[Stored records]
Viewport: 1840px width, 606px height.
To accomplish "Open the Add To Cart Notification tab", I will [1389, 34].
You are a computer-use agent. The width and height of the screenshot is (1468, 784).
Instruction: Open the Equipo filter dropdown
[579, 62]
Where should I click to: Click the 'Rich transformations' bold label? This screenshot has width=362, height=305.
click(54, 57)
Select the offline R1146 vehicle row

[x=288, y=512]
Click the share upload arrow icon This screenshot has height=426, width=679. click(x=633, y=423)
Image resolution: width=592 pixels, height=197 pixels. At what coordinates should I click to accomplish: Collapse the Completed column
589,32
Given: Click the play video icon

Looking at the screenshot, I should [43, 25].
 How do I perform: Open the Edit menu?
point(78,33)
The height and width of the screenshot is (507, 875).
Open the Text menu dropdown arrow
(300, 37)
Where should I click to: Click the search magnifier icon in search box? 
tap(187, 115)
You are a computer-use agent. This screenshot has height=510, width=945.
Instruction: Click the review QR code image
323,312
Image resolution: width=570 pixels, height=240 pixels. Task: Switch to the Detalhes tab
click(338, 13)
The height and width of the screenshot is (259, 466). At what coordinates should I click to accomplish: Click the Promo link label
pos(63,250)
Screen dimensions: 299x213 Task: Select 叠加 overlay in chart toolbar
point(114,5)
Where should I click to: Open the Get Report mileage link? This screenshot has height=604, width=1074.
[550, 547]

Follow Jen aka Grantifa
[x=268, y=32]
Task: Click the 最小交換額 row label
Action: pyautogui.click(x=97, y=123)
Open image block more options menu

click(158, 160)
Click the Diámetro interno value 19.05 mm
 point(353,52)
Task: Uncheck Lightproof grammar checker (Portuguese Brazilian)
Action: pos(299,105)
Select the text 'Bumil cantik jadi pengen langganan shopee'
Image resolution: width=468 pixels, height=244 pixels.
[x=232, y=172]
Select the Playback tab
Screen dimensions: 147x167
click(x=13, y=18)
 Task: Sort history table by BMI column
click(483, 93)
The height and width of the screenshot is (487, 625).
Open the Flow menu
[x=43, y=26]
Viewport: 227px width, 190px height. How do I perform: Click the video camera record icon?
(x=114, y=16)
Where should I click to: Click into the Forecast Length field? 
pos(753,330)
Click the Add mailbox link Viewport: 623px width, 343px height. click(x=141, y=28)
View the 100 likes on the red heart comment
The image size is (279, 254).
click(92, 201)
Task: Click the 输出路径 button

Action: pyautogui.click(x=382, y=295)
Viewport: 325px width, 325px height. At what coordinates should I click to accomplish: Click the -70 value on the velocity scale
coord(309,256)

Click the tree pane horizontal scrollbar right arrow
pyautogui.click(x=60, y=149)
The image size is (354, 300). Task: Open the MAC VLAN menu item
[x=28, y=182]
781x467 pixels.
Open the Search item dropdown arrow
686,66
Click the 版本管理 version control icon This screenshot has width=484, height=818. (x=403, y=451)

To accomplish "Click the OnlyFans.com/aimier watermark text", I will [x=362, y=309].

Task brief:
Copy out each entry once more, character for character.

Exercise output:
Viewport: 1840px width, 606px height.
To accomplish "Open the Add To Cart Notification tab", I will [1389, 34].
You are a computer-use agent. The width and height of the screenshot is (1468, 784).
Instruction: Open the Equipo filter dropdown
[579, 62]
Where should I click to: Click the 'Rich transformations' bold label? This screenshot has width=362, height=305.
click(54, 57)
Select the offline R1146 vehicle row

[x=288, y=512]
Click the share upload arrow icon This screenshot has height=426, width=679. click(x=633, y=423)
Image resolution: width=592 pixels, height=197 pixels. At what coordinates should I click to accomplish: Collapse the Completed column
589,32
Given: Click the play video icon

Looking at the screenshot, I should [43, 25].
 How do I perform: Open the Edit menu?
point(78,33)
The height and width of the screenshot is (507, 875).
Open the Text menu dropdown arrow
(300, 37)
Where should I click to: Click the search magnifier icon in search box? 
tap(187, 115)
You are a computer-use agent. This screenshot has height=510, width=945.
Instruction: Click the review QR code image
323,312
Image resolution: width=570 pixels, height=240 pixels. Task: Switch to the Detalhes tab
click(338, 13)
The height and width of the screenshot is (259, 466). At what coordinates should I click to accomplish: Click the Promo link label
pos(63,250)
Screen dimensions: 299x213 Task: Select 叠加 overlay in chart toolbar
point(114,5)
Where should I click to: Open the Get Report mileage link? This screenshot has height=604, width=1074.
[550, 547]

Follow Jen aka Grantifa
[x=268, y=32]
Task: Click the 最小交換額 row label
Action: pyautogui.click(x=97, y=123)
Open image block more options menu

click(158, 160)
Click the Diámetro interno value 19.05 mm
 point(353,52)
Task: Uncheck Lightproof grammar checker (Portuguese Brazilian)
Action: pos(299,105)
Select the text 'Bumil cantik jadi pengen langganan shopee'
Image resolution: width=468 pixels, height=244 pixels.
[x=232, y=172]
Select the Playback tab
Screen dimensions: 147x167
click(x=13, y=18)
 Task: Sort history table by BMI column
click(483, 93)
The height and width of the screenshot is (487, 625).
Open the Flow menu
[x=43, y=26]
Viewport: 227px width, 190px height. How do I perform: Click the video camera record icon?
(x=114, y=16)
Where should I click to: Click into the Forecast Length field? 
pos(753,330)
Click the Add mailbox link Viewport: 623px width, 343px height. click(x=141, y=28)
View the 100 likes on the red heart comment
The image size is (279, 254).
click(92, 201)
Task: Click the 输出路径 button

Action: pyautogui.click(x=382, y=295)
Viewport: 325px width, 325px height. At what coordinates should I click to accomplish: Click the -70 value on the velocity scale
coord(309,256)

Click the tree pane horizontal scrollbar right arrow
pyautogui.click(x=60, y=149)
The image size is (354, 300). Task: Open the MAC VLAN menu item
[x=28, y=182]
781x467 pixels.
Open the Search item dropdown arrow
686,66
Click the 版本管理 version control icon This screenshot has width=484, height=818. (x=403, y=451)

To accomplish "Click the OnlyFans.com/aimier watermark text", I will [x=362, y=309].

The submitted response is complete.